┌──

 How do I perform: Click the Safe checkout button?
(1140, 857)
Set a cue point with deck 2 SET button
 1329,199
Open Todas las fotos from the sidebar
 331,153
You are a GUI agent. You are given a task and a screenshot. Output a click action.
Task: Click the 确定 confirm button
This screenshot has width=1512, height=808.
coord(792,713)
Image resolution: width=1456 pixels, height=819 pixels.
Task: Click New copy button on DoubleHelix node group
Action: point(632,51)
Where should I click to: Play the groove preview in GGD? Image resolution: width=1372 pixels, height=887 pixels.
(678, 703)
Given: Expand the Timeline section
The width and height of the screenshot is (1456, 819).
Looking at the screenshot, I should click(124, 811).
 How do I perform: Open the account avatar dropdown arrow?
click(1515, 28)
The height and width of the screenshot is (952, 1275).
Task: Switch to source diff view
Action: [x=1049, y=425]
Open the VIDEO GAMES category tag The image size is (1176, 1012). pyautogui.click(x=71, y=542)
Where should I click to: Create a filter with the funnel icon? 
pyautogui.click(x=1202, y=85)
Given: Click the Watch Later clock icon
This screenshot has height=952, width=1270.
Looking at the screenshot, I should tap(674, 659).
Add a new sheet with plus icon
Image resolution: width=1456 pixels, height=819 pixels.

└──

### About this exercise:
Print the records above exactly as they appear.

### Result below:
 How do I perform: Click the Safe checkout button?
(1140, 857)
Set a cue point with deck 2 SET button
 1329,199
Open Todas las fotos from the sidebar
 331,153
You are a GUI agent. You are given a task and a screenshot. Output a click action.
Task: Click the 确定 confirm button
This screenshot has width=1512, height=808.
coord(792,713)
Image resolution: width=1456 pixels, height=819 pixels.
Task: Click New copy button on DoubleHelix node group
Action: point(632,51)
Where should I click to: Play the groove preview in GGD? Image resolution: width=1372 pixels, height=887 pixels.
(678, 703)
Given: Expand the Timeline section
The width and height of the screenshot is (1456, 819).
Looking at the screenshot, I should click(124, 811).
 How do I perform: Open the account avatar dropdown arrow?
click(1515, 28)
The height and width of the screenshot is (952, 1275).
Task: Switch to source diff view
Action: [x=1049, y=425]
Open the VIDEO GAMES category tag The image size is (1176, 1012). pyautogui.click(x=71, y=542)
Where should I click to: Create a filter with the funnel icon? 
pyautogui.click(x=1202, y=85)
Given: Click the Watch Later clock icon
This screenshot has height=952, width=1270.
Looking at the screenshot, I should tap(674, 659).
Add a new sheet with plus icon
Image resolution: width=1456 pixels, height=819 pixels.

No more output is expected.